The Unitarian movement opposed the doctrine of the Trinity, which had been adopted in 325 AD. At that time, Trinitarians, who believed in "God the Father, God the Son, God the Holy Ghost," declared those who stressed the unity of God (later known as Unitarians) to be heretics. The movement ebbed and flowed through the centuries, rising again during the Protestant Reformation, and always met with persecution. Michael Servetus, who was burned at the stake in 1553 for writing “On the Errors of the Trinity,” is considered the first Unitarian martyr. In the 16th century, Unitarian beliefs under a variety of names appeared in Switzerland, Britain, Hungary and Italy, despite persecution. A tolerant political and religious climate in Transylvania made it possible for the first Unitarian church to be established in 1638 under the Unitarian King Sigismund.
In 17th and 18th century England, Unitarian numbers grew. Intellectuals and leaders such as John Milton, Isaac Newton, John Locke, and Florence Nightingale were all people who fought for religious tolerance and are considered part of the Unitarian movement. By the first decade of the 19th century, twenty Unitarian churches had been established in England and many others had taken a Unitarian stance.
Joseph Priestley, a Unitarian minister better known as the discoverer of oxygen, brought Unitarianism to America after nearly being killed in England for his beliefs. Priestley established the first openly Unitarian church in America in Philadelphia in 1796.
The Universalist movement was organized around the principle of universal salvation. Origen (Origen Adamantius, AD 185–254) was an early Christian African scholar and theologian, and one of the most distinguished writers of the early Church. He argued that there was no hell and talked of a benevolent God who would offer salvation to all people.
As with Unitarianism, in the 17th and 18th centuries the Universalist view also grew in popularity. In 1759, in England, James Relly published "Union," which denied the Calvinistic doctrine of salvation for the few and claimed that all would be saved.
John Murray, a follower of James Relly, brought Universalism to America, becoming the minister of the Independent Christian Church of Gloucester, Massachusetts in 1779. This was the first organized Universalist church in America.
In the 19th century, both Unitarianism and Universalism took on an association with the causes of social justice that still defines the denomination.

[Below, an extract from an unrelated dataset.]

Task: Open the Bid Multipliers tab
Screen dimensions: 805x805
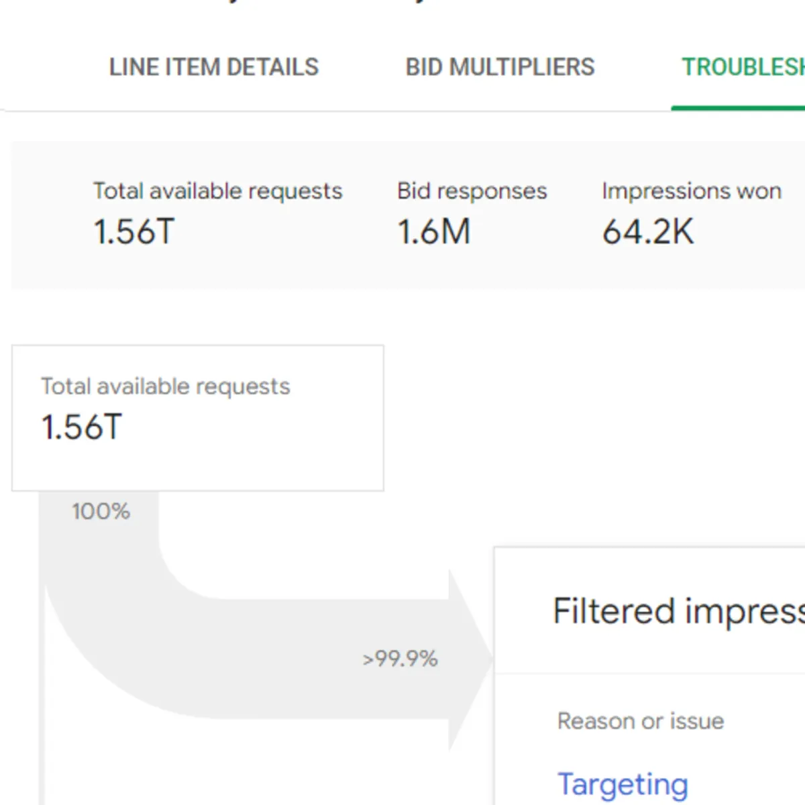Action: (x=500, y=67)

Moving beyond the debate between the Trinitarians and Unitarians and the arguments for and against universal salvation, in a new religious and political climate these liberal religious movements became the champions of the abolition of slavery, women's rights, and penal reform, bringing the two groups closer together in a common cause of religious liberalism and social justice. Both had become official denominations in North America during the 19th century. The American Unitarian Association (AUA) formed by associated Unitarian congregations in 1825, and the Universalist General Convention, formed in 1866 (renamed the Universalist Church of America in 1942).

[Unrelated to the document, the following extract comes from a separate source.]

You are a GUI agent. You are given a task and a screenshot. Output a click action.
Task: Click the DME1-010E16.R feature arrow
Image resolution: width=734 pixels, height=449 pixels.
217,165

Since the middle of the 1800s, there had been several attempts to merge the Universalist and Unitarian Churches. Previously there were many cases of ministers switching between the two denominations without difficulty, including Thomas Starr King, who started out as a Universalist before taking a Unitarian pulpit in San Francisco in the mid-1800s. In the 1900s the two movements worked collaboratively on religious education curricula that were designed for both Unitarian and Universalist congregations. The youth movements of each combined to form LRY, or “Liberal Religious Youth.” After years of discussion and negotiation, a joint convention was held in Syracuse, New York, and in 1961, the two organizations merged to form the Unitarian Universalist Association.
Unitarians and Universalists in Canada
Before 1961, Unitarian and Universalist congregations in Canada were associated with their respective denominations based in the United States, and most were involved in the merger and joined the Unitarian Universalist Association. The same year, the Canadian Unitarian Council was formed as an informational body. Over the decades, the CUC took on more functions and in 2001 became the largely independent national office for UUs in Canada. Most congregations in Canada belong to both the CUC and the UUA.